[1] In 1985, McPhedran became the youngest lawyer to be named a Member of the Order of Canada in recognition of her co-leadership of the Ad Hoc Committee of Canadian Women on the Constitution.
The Ad Hoc Committee was a grass roots movement for strengthening equality rights during the drafting of the Constitution of Canada.
McPhedran's work has focused on the promotion of human rights through systemic reform in law, medicine, education and governance in Canada and internationally.
She has co-founded several widely recognized non-profit systemic change organizations, including the Women's Legal Education and Action Fund (LEAF),[3] which has conducted constitutional equality test cases and interventions for over 25 years; the Metropolitan Action Committee on Violence Against Women and Children (METRAC); the "always open" Gerstein Crisis Centre for homeless discharged psychiatric patients in Toronto; and the International Women's Rights Project, which is based on two of her intergenerational models: "evidence based advocacy" and "lived rights."

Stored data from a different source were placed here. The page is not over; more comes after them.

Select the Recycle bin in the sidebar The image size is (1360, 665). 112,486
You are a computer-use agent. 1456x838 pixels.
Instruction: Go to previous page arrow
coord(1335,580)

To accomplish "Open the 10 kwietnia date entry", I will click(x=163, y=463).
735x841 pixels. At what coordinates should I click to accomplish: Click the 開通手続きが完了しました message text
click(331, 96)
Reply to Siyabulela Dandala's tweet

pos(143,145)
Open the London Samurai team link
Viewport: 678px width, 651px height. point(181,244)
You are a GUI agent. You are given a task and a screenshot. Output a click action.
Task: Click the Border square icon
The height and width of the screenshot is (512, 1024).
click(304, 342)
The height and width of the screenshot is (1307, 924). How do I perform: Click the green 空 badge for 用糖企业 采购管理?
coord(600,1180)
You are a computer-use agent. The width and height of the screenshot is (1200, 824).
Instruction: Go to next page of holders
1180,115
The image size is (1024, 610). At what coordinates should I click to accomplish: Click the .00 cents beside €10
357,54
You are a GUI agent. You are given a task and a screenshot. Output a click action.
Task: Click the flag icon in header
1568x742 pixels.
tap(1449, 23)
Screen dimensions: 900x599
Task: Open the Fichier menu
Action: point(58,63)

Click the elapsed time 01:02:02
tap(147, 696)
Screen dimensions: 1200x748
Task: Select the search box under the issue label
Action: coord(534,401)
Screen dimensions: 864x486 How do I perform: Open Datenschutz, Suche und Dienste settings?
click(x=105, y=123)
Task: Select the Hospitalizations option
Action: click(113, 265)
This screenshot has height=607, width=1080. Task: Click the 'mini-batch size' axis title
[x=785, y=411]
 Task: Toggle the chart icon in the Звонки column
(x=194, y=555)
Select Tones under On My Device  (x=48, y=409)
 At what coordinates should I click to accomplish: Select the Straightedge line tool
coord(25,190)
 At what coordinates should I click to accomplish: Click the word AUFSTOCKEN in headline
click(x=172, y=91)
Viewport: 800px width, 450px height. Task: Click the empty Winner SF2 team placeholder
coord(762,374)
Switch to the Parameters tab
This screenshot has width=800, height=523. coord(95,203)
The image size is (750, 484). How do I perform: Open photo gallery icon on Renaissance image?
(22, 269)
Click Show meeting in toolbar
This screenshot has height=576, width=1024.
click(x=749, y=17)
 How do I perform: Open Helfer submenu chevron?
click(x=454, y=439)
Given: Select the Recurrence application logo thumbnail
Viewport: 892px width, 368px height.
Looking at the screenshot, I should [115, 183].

McPhedran has held positions as a part-time member of the Canadian Human Rights Tribunal, and as a consultant providing legal and strategic counsel on ethical conduct and systemic change to public and private sector clients.
Between 2001 and 2003 McPhedran held the position of Co-Director and Co-Investigator for the Centres of Excellence for Health's National Study of Rural, Remote and Northern Women in Canada.